Die Jenaer Ökologen untersuchen im bayrischen Fichtelgebirge ein sogenanntes Niedermoor. Ein solches Moor steht mit dem Grundwasser in Verbindung. Die Wissenschaftler haben dort sechs manipulierbare (je sieben mal fünf Meter große) Versuchsfelder angelegt, um die Auswirkungen von lang andauernden Trockenperioden und darauf folgenden Starkregenfällen erforschen zu können. Durch die Austrocknung des Oberbodens oxidiert organisches Material, das bislang unter Sauerstoffausschluss unter dem Wasserspiegel lag – es kommt zum Anstieg von Kohlendioxid (CO2)-Emissionen und einem Rückgang der Methanbildung, die nur in Abwesenheit von Sauerstoff stattfindet. „Entgegen der Annahmen in der Forschungs-Literatur ist dieser CO2-Emissionsanstieg geringfügig, weil die Qualität des organischen Materials in den tieferen Schichten der untersuchten Moore offenbar schlecht ist“, sagt Küsel. Trifft dies auch auf andere Moore zu, ist das eine gute Nachricht angesichts von Millionen Tonnen in den Mooren gespeicherten organischen Materials. Eine in heißen Sommern sprunghaft ansteigende CO2-Emission in den Moorgebieten der sibirischen Taiga, in Kanada und Skandinavien hätte gravierende Auswirkungen auf das weltweite Klima. „Unsere Arbeiten zeigen, dass dieses Szenario nicht im befürchteten Maße eintreten muss“, sagt Küsel.
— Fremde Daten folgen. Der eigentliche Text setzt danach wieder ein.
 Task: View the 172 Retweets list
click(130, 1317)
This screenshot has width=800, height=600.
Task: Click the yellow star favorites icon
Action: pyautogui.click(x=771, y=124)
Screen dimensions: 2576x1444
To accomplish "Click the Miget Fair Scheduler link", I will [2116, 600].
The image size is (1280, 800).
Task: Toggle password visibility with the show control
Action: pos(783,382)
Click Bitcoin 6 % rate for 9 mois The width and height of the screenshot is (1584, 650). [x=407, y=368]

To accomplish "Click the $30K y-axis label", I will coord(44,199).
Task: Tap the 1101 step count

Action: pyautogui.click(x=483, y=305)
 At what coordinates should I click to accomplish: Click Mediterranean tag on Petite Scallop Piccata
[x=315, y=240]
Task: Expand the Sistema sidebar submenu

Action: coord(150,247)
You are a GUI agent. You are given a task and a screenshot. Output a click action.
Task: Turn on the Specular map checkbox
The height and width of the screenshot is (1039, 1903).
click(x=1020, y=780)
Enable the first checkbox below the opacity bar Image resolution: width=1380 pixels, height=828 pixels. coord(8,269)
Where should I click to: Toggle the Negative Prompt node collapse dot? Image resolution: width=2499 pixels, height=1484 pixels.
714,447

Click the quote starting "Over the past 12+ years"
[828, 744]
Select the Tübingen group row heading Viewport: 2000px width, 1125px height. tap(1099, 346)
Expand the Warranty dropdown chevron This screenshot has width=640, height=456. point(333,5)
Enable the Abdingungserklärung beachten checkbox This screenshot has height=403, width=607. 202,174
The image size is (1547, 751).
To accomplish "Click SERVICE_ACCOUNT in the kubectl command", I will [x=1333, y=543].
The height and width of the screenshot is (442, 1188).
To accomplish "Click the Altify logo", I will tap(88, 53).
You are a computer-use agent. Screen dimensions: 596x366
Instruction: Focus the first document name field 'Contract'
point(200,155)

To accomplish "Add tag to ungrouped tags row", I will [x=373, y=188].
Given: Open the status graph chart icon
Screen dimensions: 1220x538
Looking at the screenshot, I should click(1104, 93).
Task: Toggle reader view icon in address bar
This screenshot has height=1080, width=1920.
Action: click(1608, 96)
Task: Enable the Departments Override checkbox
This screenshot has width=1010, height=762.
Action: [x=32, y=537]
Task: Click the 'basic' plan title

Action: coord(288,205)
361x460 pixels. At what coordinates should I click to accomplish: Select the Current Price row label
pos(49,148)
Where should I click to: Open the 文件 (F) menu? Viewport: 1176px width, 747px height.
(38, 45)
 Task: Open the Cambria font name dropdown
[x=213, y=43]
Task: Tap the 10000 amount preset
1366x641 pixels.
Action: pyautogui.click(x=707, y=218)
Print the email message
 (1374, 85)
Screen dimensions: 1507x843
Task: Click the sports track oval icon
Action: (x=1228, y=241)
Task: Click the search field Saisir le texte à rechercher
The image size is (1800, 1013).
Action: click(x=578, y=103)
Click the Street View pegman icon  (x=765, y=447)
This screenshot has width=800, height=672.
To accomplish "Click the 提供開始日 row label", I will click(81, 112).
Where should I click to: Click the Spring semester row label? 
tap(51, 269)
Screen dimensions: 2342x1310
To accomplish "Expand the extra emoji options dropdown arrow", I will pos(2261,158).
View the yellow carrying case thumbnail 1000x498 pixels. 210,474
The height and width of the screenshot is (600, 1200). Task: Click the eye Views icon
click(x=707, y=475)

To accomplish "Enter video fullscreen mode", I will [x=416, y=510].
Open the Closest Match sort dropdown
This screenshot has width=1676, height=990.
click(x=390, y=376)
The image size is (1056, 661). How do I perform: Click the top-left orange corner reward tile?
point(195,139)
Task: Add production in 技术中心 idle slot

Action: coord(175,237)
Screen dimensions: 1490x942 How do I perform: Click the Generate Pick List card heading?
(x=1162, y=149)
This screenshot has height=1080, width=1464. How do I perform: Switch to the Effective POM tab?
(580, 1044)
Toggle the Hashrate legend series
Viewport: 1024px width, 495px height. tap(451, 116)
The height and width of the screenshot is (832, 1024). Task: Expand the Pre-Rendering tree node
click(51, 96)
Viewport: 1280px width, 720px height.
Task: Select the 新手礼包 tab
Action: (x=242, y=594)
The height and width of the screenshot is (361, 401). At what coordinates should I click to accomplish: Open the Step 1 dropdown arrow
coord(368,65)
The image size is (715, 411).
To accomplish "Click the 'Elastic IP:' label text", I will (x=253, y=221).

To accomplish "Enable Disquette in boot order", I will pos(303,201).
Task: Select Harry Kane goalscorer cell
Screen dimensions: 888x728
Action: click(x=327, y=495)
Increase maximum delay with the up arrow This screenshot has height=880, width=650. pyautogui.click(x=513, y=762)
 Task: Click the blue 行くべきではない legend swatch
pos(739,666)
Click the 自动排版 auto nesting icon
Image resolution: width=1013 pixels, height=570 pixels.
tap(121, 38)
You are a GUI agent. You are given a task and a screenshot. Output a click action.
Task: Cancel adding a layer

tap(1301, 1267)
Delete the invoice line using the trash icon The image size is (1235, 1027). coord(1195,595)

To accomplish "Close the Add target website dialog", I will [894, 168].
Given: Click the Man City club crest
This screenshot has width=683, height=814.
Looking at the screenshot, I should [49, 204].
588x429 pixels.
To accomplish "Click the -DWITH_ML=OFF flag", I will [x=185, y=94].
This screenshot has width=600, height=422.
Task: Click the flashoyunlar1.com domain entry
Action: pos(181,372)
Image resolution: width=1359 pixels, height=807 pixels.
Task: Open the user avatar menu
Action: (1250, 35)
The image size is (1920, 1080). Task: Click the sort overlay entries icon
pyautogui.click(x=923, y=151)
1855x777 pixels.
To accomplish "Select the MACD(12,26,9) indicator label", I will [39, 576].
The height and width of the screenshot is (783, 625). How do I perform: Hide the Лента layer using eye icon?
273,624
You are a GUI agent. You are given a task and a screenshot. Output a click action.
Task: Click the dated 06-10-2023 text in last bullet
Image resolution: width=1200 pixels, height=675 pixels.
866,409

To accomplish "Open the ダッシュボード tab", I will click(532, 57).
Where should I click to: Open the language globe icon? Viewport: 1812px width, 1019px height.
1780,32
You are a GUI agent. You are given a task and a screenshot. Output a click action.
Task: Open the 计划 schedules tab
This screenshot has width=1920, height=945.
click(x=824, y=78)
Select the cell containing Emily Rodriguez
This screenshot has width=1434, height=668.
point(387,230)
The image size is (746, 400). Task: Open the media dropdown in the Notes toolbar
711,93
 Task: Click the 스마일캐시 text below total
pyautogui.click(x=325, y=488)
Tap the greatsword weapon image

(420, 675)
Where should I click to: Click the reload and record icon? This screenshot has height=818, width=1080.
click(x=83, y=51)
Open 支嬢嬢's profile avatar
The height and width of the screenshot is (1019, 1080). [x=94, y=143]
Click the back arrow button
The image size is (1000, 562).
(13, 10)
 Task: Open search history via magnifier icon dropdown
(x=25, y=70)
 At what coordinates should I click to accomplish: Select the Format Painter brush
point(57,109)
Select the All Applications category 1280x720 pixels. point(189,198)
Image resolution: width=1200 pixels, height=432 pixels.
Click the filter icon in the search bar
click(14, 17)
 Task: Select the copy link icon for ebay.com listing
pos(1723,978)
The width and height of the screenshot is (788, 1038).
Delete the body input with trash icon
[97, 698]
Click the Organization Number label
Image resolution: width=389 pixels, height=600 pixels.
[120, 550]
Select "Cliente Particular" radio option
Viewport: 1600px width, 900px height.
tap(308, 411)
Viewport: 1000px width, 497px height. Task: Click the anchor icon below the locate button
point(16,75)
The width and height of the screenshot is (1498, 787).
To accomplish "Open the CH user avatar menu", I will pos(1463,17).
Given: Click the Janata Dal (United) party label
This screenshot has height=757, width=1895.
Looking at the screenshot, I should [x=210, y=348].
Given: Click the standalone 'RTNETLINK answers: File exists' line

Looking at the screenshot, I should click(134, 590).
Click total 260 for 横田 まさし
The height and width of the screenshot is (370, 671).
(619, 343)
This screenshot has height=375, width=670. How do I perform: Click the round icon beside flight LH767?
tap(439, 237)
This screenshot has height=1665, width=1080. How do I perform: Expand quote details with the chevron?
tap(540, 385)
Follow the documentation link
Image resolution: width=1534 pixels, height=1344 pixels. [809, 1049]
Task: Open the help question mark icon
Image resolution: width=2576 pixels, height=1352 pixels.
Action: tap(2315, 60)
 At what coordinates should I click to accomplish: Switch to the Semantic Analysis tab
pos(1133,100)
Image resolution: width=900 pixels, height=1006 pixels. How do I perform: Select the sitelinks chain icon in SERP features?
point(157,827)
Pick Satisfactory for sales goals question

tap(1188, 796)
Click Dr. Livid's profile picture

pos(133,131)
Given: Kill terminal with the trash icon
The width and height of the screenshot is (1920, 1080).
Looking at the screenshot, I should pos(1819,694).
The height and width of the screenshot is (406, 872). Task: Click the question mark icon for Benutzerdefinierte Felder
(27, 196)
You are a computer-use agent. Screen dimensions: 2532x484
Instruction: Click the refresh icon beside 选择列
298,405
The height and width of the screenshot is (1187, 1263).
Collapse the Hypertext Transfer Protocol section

Die Jenaer Wissenschaftler, die aquatische Geomikrobiologie erforschen, interessieren sich aber noch für weitere Prozesse im Moor. Sie sind den sogenannten Eisenatmern auf der Spur, Mikroorganismen, die Eisen veratmen, wenn es im Moor keinen Sauerstoff gibt „Für diese Lebewesen wirkt Sauerstoff toxisch“, sagt Küsel. Diese Bakterien sind wahre Meister der Evolution: Die Eisenatmung war eine der ersten Formen der Energiegewinnung von Lebewesen auf der frühen Erde, als es vor mehr als drei Milliarden Jahren keinen Sauerstoff gab. Im Moor profitieren diese Mikroorganismen vom Absinken des Wasserspiegels, weil neue Eisenoxide durch chemische und mikrobielle Oxidation mit Sauerstoff gebildet werden. Steigt das Wasser wieder an, finden die „Eisenatmer“ dann frisches Eisen vor, während auf Sauerstoff angewiesene Organismen warten müssen. Durch sinkende und steigende Wasserspiegel wird ein mikrobieller Eisenkreislauf in Gang gehalten, wobei Eisenatmer und Eisenoxidierer eng zusammenarbeiten. Die „Eisenatmer“ stehen dabei in Konkurrenz zu den Methan-bildenden Mikroorganismen, denen sie faktisch die Nahrung wegnehmen. Erkennbar ist das, weil mit fortschreitender Eisenreduktion die Methan-Emissionen des Moores wieder zunehmen.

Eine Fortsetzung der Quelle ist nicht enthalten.